I was 5. It was Christmas and I came downstairs to see a shiny blue bike beside the tree, with streamers coming from the handlebars, and a set of training wheels.
I don’t remember asking for a bike. If I’m not mistaken, that was the Christmas I wanted a hippopotamus. Instead, I got a 45 recording of “I Want A Hippopotamus For Christmas,” which even I could see was not the same thing.
We lived in Georgetown where all the sidewalks were brick.
No sooner was this bike presented to me than the training wheels were removed. In my family we did not believe in a learning curve but were largely expected to know things before we learned them. In accordance with which my father took me out back, settled me on the bike and gave me a shove.
I should mention this: it was a boy’s bike. Way too big for me. With a high horizontal crossbar. My feet could just reach the pedals, but they could not touch the ground - even if I stood on them. So starting or stopping were impossible without assistance (I found this out the hard way). It was like balancing above a knife.
My father ran alongside me in case I needed help, and stopped and steadied the bike so I could dismount before we reached the alley’s end (at R Street),
Why a boy’s bike? Why no training wheels? Oh, right. But why so big?
We can second-guess our parents forever. At a certain point in life (like when we get as old as they were then), we come to understand that they were really just kids themselves; that they were using what to them seemed good judgment. And miraculously, with my father’s assistance, I did learn to ride. I just didn’t learn to stop.
We had a housekeeper back then who doubled as a babysitter, and one day with my parents both gone, I wanted to show off my riding skills. I took her out back, asked her to help get me started – and off I went up the alley. Headed straight for R Street.
Remember, I was 5. I say this by way of asking the reader’s forbearance for what came next.
I saw R Street getting closer and closer. I didn’t know what to do. Up to now, an adult – my father or an uncle – had always been trotting alongside. But now I was on my own. I couldn’t stop, I couldn’t turn. I was mystified that our housekeeper wasn’t beside me. How could she not know she was supposed to be there? Everyone else seemed to know.

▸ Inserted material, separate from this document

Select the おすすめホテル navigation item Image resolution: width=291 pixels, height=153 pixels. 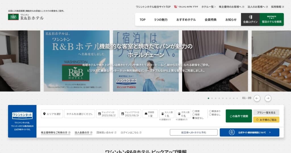click(x=186, y=20)
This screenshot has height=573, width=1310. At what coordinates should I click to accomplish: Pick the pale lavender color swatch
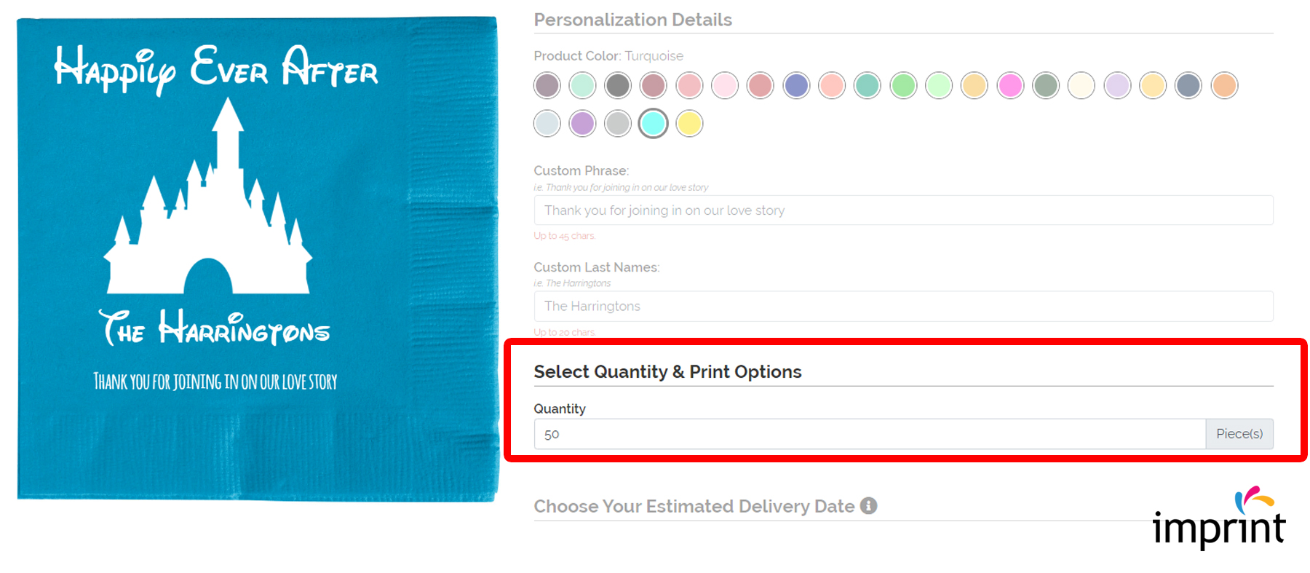(x=1117, y=86)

“Well stop me, you idiot!” I yelled as I came closer and closer to the speeding traffic.
And there you have it: the moment that freezes in time for me. For what it says about class. About entitlement. About a world view – which I had inherited and was already perpetrating on others at the tender age of 5. I couldn’t ride a bike, but I already knew how to shift the blame onto those less fortunate - perhaps the one area in which I was precocious.
I cannot imagine what was going through her mind in that moment. A mixture of shock, denial and panic I would guess.
Time and shame have obliterated both the name and face of this heroic housekeeper from my memory (though I’m sure I was legendary in hers for years to come). But I can tell you this. Although I don’t remember her being particularly athletic (rather the reverse, actually), she took off like a blue streak up the alley, caught up to me at full speed, grabbed that bike by the handlebars and stopped it seconds before I sailed into traffic.
I knew I’d done something wrong, but I didn’t know what. I only knew bike riding seemed somehow beyond me, as were so many things back then.
And the bike? As I recall, we gave it to a boy up the block, a strapping kid who doubtless represented the kind of bulldozer my father would have secretly preferred to a girl. I’m sure he rode it into the ground. I didn’t miss it. If this was friendship - with a bike at least - I wanted no part of it, and for years after that, I preferred to keep my feet well off the pedals.